→ Passage shown:
#####

Martin Helmchen: No, I hadn’t really been looking forward to it in the first place, since there’s always a lot of Beethoven on programs, and I also play a lot of Beethoven. Anyways, I haven’t really been following musical life. We have four daughters and moved out here to the countryside five years ago. These years are for being with my family. I was never really part of the circus, but I’m less so now–even as an observer or listener who takes pleasure in the music. So I can’t say that it has bothered me.
Last year, we published a list of Beethoven’s worst pieces.
That’s a competitive category.
Would you like to add any?
There are many occasional pieces where it’s clear he was just marking time. Take the pieces right before and after the “Hammerklavier” Sonata, which are Op. 105 and 107. Those would make good candidates. He obviously wrote them so he could keep his mind clear for the “Hammerklavier.”
In a recent interview, German conductor Franz Welser-Möst said that “CDs are just publicity measures which someone else pays for.”
That would be nice. Maybe if you’re Franz Welser-Möst. I think the statement lacks nuance.
What do recordings mean to you?
Of course they’re important for your career, but I wouldn’t reduce that to publicity measures. They are important artistically, too. It’s about documenting where you are at a given moment: This is how far I’ve come with the work. I can do the piece enough justice to be able to document it. I’ve noticed that with works I’ve recorded, I’ve internalized the music to a greater extent.

#####

→ Source material:
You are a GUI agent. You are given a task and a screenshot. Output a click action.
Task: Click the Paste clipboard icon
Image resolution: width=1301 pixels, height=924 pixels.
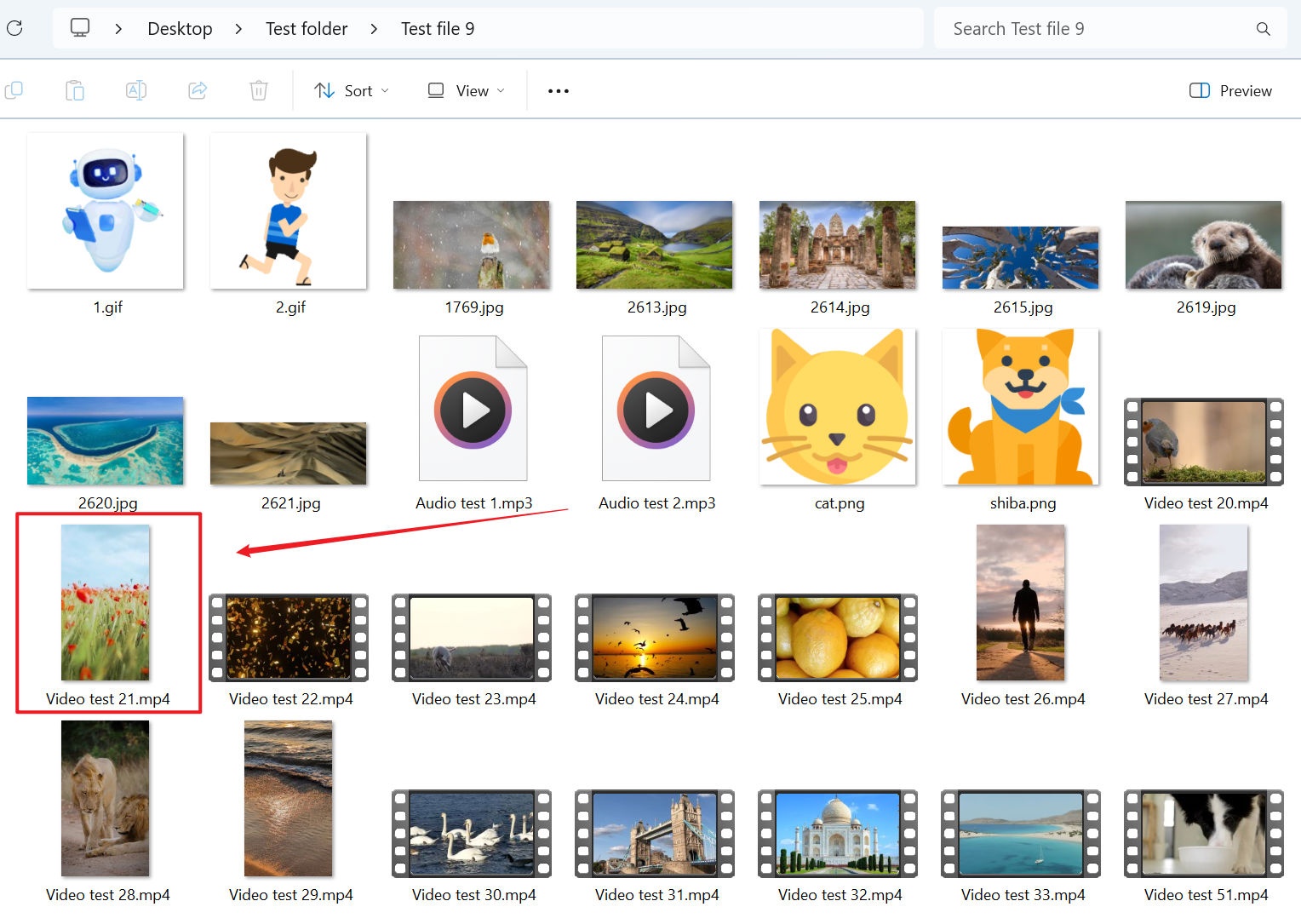pyautogui.click(x=75, y=90)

#####

→ What is needed:
Carry on the interview with Martin Helmchen about Beethoven and recordings, starting right after its final sentence.

→ Result of this task:
Artists hardly earn money with CDs anymore; in many cases, making recordings costs them. Do you know how much you’ve earned from streaming?
In my case, I don’t think I’ve earned anything at all.
But your recording of Schubert’s Fantasy in C Major with violinist Julia Fischer has been streamed some 5.8 million times.
[Surprised] Oh really?
You must have gotten something from that, a few cents at least?
I don’t think so. I would have noticed the income.
In a recent interview, you said, “I don’t try to dazzle, I try to create something true.” What did you mean by “true”?
When you do things, as a musician, as an interpreter, for their own sake, and not to reach a different goal. I see that all the time and it really bothers me. It’s been that way for me my whole life. When people do one thing to attain another: That continues to rile me up. My experiences of concerts are often divided into one of two categories: Do I have the feeling that the musician wants to touch me as a person, with something that they’re saying in the moment, or do they want to contradict someone, prove a point, get invited back, impress the audience, their teacher…?

How can you tell when that’s happening?
I can’t verbalize it or name objective criteria. It’s a kind of sixth sense that we all need as artists. My feeling definitely isn’t always right.
In classical music, the term “authenticity” has become so common that it has an inflationary effect: Every musician wants to be more authentic than the others.
I actually liked the term authentic–until [German television presenter and critic] Harald Schmidt took it apart so thoroughly that now I feel bad whenever I use it.
Does it bother you that audiences and music critics are relatively easily tempted by performative authenticity?
Yes, of course, it is often frustrating. But on the other hand, it can be such a rewarding and unifying experience when you notice something in an otherwise unspectacular interpretation which you actually heard, which doesn’t force itself on you.
At the beginning of your career, did you think about the effects of certain physical gestures or movements on the listening experience?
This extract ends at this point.